# [Input data]
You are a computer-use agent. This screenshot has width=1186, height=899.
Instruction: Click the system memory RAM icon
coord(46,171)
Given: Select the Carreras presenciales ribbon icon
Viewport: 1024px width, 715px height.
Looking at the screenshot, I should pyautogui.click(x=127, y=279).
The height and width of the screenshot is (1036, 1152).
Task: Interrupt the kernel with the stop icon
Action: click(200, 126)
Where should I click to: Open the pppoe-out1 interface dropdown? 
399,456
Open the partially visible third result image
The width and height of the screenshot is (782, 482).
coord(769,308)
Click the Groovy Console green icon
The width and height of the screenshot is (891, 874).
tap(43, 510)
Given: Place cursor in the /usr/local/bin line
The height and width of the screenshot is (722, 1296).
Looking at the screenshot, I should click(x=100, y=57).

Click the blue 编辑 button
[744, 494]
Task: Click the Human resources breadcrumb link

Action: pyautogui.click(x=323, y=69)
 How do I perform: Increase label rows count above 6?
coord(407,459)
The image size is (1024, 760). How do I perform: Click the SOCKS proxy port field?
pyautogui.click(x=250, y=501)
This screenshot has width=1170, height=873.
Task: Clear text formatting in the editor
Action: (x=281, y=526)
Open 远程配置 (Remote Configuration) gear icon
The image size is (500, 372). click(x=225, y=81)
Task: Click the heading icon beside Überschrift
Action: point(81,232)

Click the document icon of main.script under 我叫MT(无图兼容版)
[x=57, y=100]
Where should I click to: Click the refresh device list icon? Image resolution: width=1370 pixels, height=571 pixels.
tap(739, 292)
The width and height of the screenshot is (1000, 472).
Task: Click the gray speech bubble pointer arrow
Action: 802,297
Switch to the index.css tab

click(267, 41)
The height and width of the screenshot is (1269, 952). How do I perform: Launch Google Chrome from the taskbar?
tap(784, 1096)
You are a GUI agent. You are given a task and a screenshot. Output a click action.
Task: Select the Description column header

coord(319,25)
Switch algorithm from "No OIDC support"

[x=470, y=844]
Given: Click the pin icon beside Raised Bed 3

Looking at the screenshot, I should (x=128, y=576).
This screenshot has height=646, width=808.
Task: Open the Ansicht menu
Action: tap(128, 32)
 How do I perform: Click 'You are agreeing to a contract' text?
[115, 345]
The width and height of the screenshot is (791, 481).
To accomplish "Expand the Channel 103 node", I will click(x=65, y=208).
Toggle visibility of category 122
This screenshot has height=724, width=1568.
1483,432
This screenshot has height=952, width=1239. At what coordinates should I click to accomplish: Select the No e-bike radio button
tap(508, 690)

# [Task description]
Each line in the material above must be retyped without alteration.

# [Task answer]
You are a computer-use agent. This screenshot has width=1186, height=899.
Instruction: Click the system memory RAM icon
coord(46,171)
Given: Select the Carreras presenciales ribbon icon
Viewport: 1024px width, 715px height.
Looking at the screenshot, I should pyautogui.click(x=127, y=279).
The height and width of the screenshot is (1036, 1152).
Task: Interrupt the kernel with the stop icon
Action: click(200, 126)
Where should I click to: Open the pppoe-out1 interface dropdown? 
399,456
Open the partially visible third result image
The width and height of the screenshot is (782, 482).
coord(769,308)
Click the Groovy Console green icon
The width and height of the screenshot is (891, 874).
tap(43, 510)
Given: Place cursor in the /usr/local/bin line
The height and width of the screenshot is (722, 1296).
Looking at the screenshot, I should click(x=100, y=57).

Click the blue 编辑 button
[744, 494]
Task: Click the Human resources breadcrumb link

Action: pyautogui.click(x=323, y=69)
 How do I perform: Increase label rows count above 6?
coord(407,459)
The image size is (1024, 760). How do I perform: Click the SOCKS proxy port field?
pyautogui.click(x=250, y=501)
This screenshot has width=1170, height=873.
Task: Clear text formatting in the editor
Action: (x=281, y=526)
Open 远程配置 (Remote Configuration) gear icon
The image size is (500, 372). click(x=225, y=81)
Task: Click the heading icon beside Überschrift
Action: point(81,232)

Click the document icon of main.script under 我叫MT(无图兼容版)
[x=57, y=100]
Where should I click to: Click the refresh device list icon? Image resolution: width=1370 pixels, height=571 pixels.
tap(739, 292)
The width and height of the screenshot is (1000, 472).
Task: Click the gray speech bubble pointer arrow
Action: 802,297
Switch to the index.css tab

click(267, 41)
The height and width of the screenshot is (1269, 952). How do I perform: Launch Google Chrome from the taskbar?
tap(784, 1096)
You are a GUI agent. You are given a task and a screenshot. Output a click action.
Task: Select the Description column header

coord(319,25)
Switch algorithm from "No OIDC support"

[x=470, y=844]
Given: Click the pin icon beside Raised Bed 3

Looking at the screenshot, I should (x=128, y=576).
This screenshot has height=646, width=808.
Task: Open the Ansicht menu
Action: tap(128, 32)
 How do I perform: Click 'You are agreeing to a contract' text?
[115, 345]
The width and height of the screenshot is (791, 481).
To accomplish "Expand the Channel 103 node", I will click(x=65, y=208).
Toggle visibility of category 122
This screenshot has height=724, width=1568.
1483,432
This screenshot has height=952, width=1239. At what coordinates should I click to accomplish: Select the No e-bike radio button
tap(508, 690)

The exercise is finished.